## Task
Pull out every line below that contains the word "empty", and copy each one in full.
— start Entries shown —
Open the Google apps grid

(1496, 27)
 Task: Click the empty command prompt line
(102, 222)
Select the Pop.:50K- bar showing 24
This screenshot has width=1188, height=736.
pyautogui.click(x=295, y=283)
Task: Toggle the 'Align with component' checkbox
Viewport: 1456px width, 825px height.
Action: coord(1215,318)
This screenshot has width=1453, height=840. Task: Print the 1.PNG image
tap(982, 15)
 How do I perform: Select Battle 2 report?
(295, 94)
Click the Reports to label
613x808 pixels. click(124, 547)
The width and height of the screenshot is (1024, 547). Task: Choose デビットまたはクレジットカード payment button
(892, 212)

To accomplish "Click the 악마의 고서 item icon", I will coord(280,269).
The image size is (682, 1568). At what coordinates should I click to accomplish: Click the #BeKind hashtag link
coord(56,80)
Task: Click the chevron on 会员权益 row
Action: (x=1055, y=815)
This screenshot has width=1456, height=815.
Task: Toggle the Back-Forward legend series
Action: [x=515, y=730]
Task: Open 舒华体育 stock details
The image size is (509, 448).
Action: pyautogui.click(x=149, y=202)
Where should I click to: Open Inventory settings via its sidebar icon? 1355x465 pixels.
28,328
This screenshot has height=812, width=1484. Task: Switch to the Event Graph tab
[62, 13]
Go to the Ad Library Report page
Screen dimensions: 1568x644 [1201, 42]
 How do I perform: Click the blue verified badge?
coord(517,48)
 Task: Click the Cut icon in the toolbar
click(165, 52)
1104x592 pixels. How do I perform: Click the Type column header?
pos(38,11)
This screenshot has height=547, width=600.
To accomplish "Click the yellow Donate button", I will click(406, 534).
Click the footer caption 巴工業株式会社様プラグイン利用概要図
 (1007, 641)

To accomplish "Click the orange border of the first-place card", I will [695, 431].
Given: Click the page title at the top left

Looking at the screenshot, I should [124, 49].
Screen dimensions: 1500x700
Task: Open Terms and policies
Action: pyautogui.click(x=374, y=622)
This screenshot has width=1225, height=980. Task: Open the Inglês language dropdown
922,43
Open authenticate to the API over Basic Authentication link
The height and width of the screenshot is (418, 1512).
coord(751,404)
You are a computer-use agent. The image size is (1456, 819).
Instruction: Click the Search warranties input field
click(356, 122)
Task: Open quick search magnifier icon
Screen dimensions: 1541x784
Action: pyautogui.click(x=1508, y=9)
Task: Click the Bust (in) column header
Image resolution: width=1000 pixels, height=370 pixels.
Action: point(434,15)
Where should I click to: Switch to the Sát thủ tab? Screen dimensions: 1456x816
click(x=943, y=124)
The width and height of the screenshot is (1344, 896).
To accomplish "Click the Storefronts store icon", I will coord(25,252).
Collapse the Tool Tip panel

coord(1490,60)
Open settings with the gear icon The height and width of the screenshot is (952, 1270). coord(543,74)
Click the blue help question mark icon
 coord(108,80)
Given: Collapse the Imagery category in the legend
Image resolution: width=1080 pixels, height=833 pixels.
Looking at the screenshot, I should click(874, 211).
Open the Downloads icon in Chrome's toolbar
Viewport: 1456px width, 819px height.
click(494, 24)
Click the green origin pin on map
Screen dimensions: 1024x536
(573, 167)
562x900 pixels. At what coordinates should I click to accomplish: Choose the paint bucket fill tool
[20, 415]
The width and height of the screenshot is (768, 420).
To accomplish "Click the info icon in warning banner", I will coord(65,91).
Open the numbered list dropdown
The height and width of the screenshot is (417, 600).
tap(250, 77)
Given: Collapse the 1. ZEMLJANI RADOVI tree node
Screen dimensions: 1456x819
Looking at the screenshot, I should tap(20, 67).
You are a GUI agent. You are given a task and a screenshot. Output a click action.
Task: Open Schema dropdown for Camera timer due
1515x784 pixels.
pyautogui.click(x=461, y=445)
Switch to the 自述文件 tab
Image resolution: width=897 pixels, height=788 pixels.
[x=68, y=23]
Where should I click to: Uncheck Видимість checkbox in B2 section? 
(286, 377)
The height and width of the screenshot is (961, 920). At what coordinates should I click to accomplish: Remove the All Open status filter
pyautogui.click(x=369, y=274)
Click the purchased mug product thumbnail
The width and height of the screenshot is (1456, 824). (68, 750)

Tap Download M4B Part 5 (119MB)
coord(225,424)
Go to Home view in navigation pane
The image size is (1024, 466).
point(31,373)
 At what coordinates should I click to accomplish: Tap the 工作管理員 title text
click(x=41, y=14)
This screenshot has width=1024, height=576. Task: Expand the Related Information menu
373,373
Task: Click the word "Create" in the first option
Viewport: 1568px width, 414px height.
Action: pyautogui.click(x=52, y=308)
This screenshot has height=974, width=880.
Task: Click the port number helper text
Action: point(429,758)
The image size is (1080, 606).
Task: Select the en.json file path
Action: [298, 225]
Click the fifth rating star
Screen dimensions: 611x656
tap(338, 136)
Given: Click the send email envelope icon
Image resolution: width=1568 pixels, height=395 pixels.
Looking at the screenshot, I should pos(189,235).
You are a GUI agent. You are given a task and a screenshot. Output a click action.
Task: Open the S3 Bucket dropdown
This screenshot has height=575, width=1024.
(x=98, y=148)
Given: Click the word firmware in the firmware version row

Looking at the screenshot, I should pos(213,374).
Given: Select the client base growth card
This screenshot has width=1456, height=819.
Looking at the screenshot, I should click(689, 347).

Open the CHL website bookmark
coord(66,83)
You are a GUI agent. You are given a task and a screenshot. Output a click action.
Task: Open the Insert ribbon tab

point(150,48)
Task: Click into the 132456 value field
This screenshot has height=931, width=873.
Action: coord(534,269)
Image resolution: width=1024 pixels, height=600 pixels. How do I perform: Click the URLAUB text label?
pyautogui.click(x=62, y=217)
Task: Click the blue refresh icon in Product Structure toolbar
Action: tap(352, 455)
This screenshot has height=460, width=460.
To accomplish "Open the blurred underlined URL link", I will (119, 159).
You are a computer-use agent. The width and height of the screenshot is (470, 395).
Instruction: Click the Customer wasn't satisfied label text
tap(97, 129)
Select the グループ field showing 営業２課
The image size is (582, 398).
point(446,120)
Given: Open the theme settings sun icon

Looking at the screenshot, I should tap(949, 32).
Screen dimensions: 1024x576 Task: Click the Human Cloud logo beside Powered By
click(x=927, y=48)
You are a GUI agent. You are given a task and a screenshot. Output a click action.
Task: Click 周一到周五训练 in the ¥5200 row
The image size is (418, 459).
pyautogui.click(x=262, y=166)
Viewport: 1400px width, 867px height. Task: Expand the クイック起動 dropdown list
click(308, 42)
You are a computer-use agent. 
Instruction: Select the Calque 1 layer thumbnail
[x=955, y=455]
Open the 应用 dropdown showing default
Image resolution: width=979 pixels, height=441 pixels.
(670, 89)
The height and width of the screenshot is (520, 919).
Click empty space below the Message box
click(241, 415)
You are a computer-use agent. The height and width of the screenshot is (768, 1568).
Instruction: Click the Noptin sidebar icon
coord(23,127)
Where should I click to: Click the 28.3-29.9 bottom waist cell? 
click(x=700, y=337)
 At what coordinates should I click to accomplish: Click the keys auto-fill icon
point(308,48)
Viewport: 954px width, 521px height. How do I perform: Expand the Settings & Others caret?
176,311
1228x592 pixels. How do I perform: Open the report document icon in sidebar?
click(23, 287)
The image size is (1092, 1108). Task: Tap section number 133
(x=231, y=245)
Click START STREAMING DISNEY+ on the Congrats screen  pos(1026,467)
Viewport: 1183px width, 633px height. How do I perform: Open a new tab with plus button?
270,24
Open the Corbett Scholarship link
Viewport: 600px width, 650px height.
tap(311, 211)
— end Entries shown —
## Reply to the exercise
 Task: Click the empty command prompt line
Click empty space below the Message box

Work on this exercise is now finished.